_YOUR GOAL_:
When you reach the line that contains "The image size", give it back exactly along with each line after it to the end of the entries; skip any pictures.

####

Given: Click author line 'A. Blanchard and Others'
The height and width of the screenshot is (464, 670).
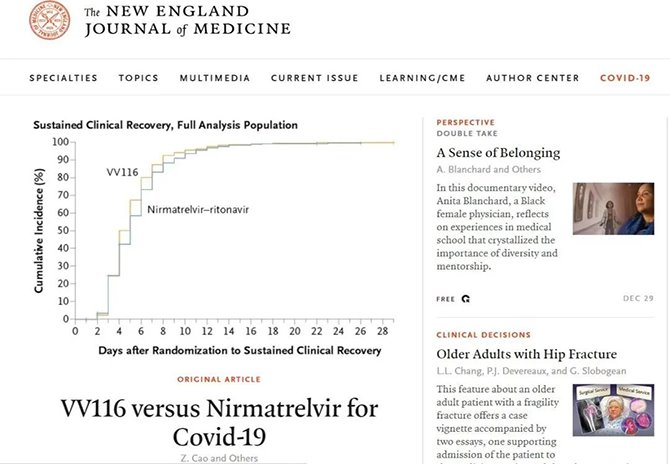Looking at the screenshot, I should click(x=488, y=170).
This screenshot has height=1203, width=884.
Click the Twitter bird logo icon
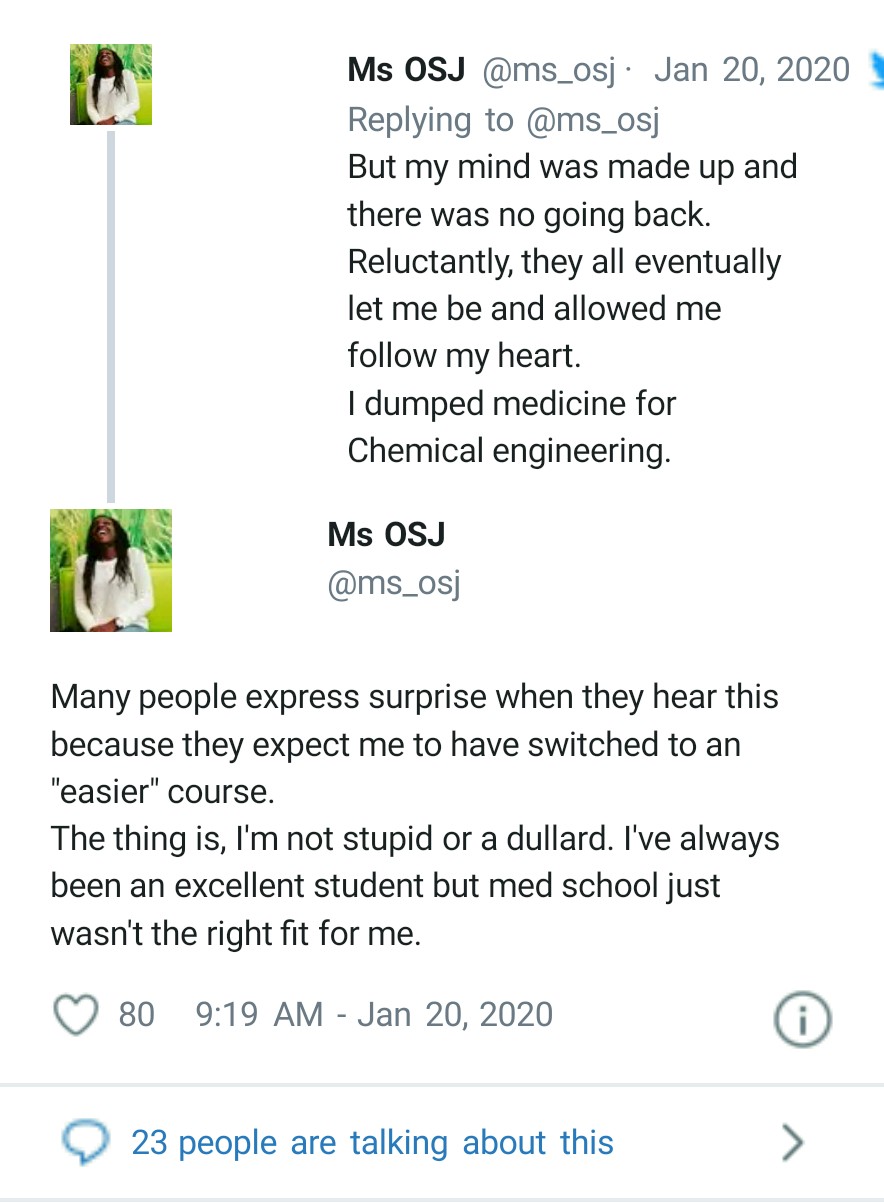point(876,68)
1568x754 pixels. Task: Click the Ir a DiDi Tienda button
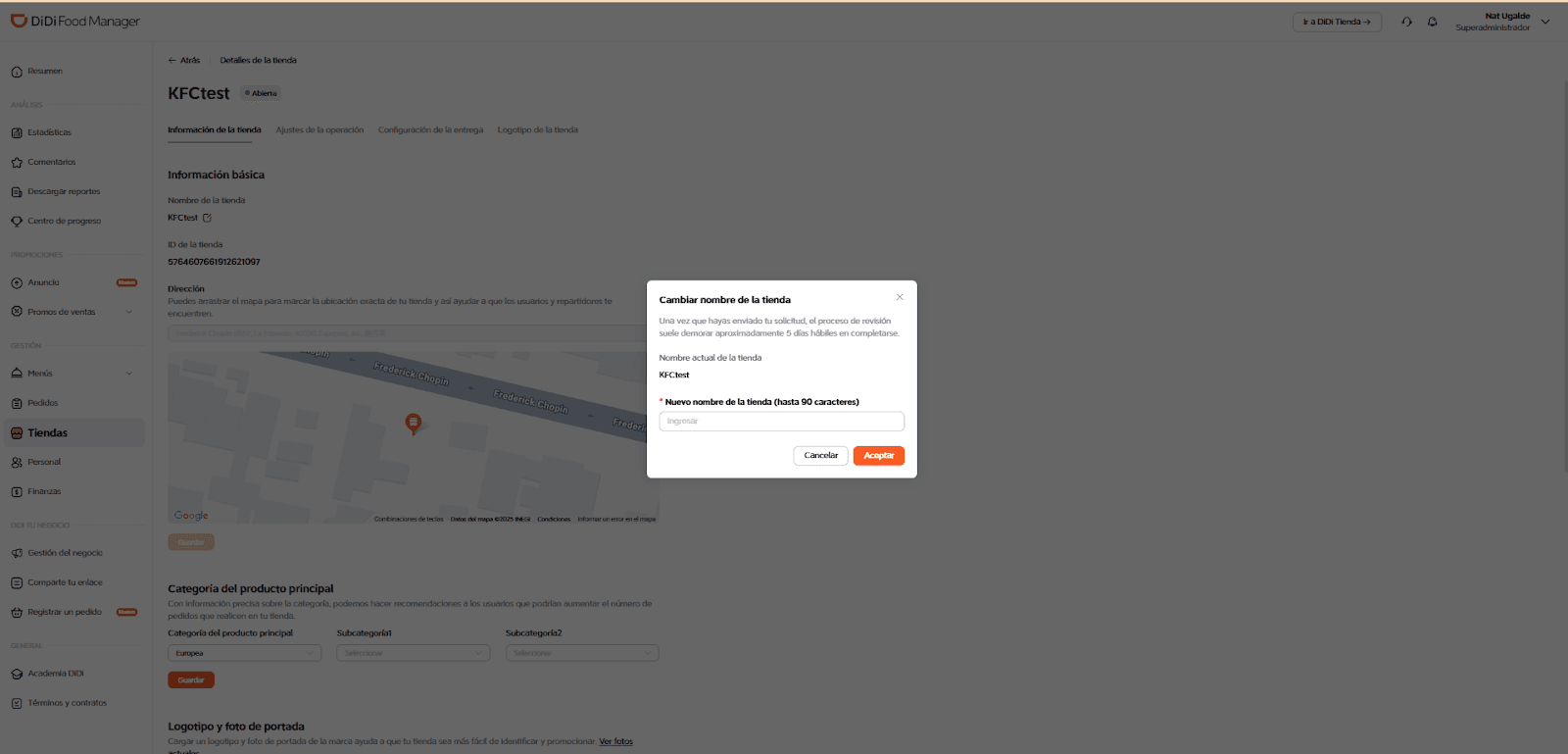1337,22
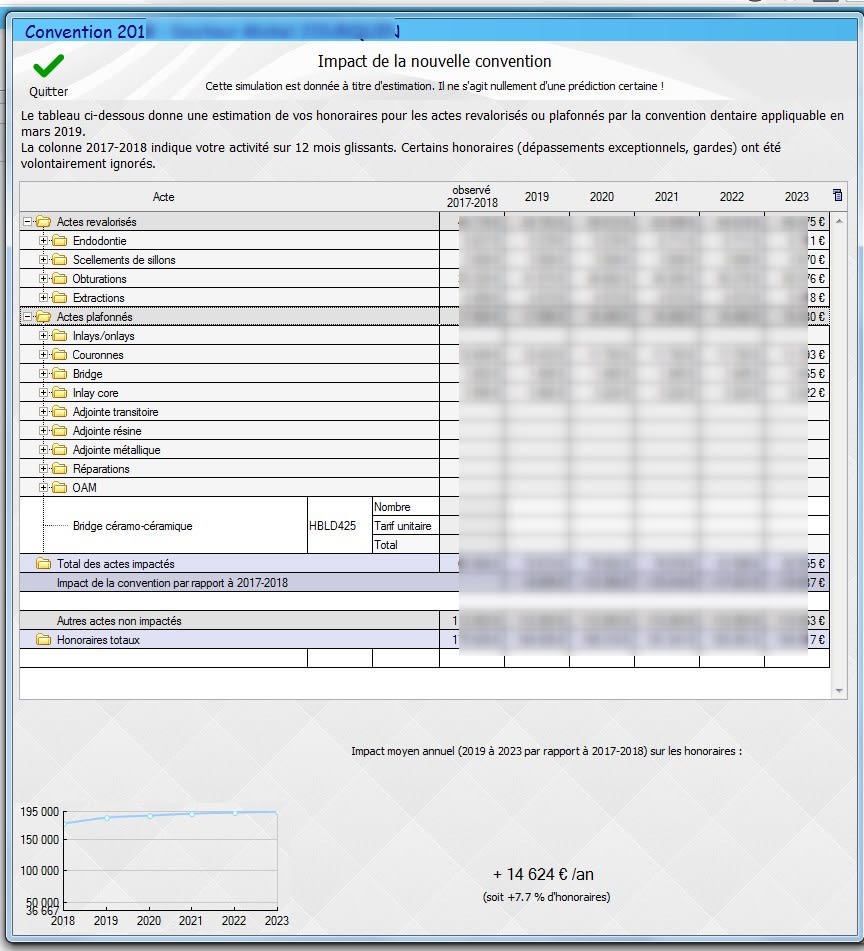
Task: Expand the Inlay core category
Action: [x=43, y=392]
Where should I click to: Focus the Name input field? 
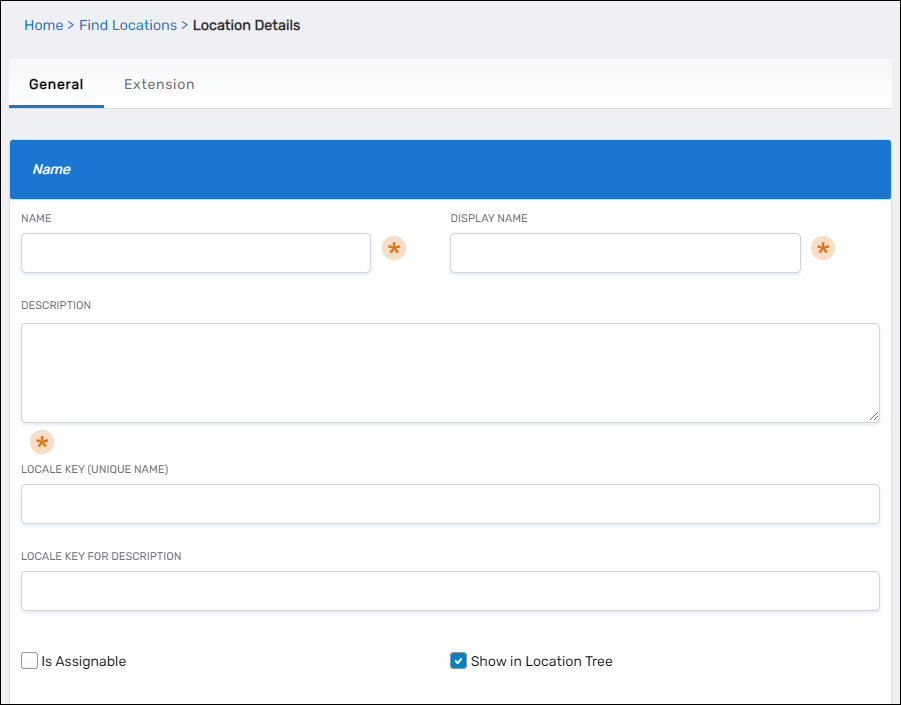(196, 253)
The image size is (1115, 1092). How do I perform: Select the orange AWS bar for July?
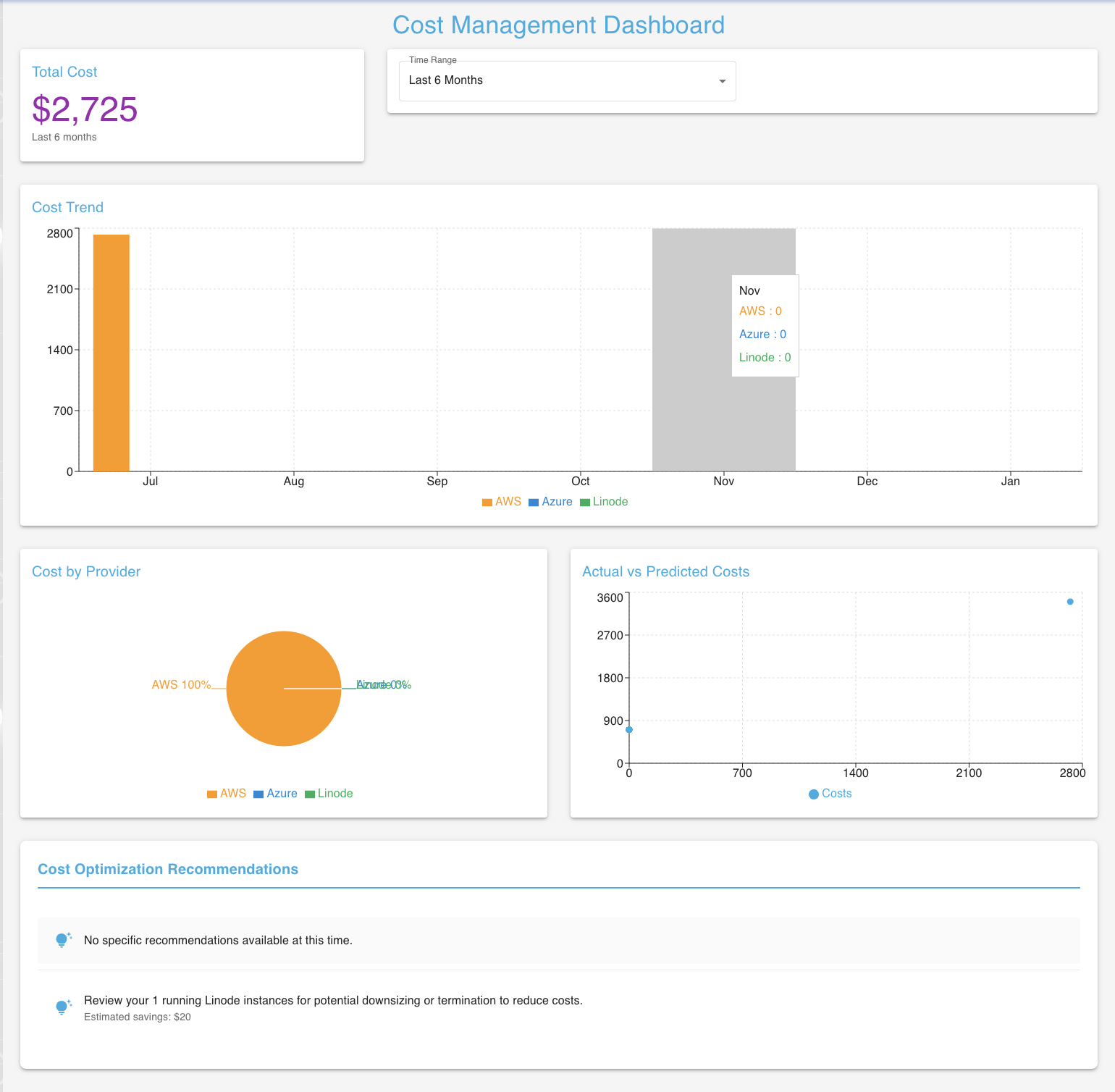point(112,353)
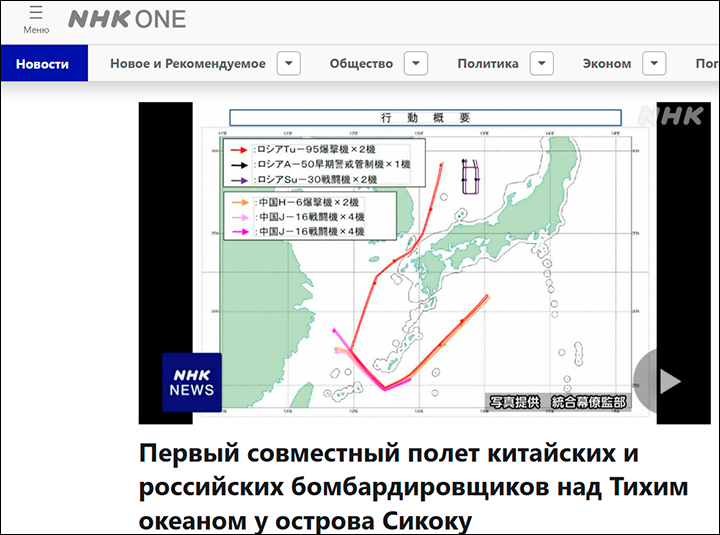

####

_EXERCISE SOLUTION_:
The image size is (1115, 1092). How do I perform: Select the orange AWS bar for July?
point(112,353)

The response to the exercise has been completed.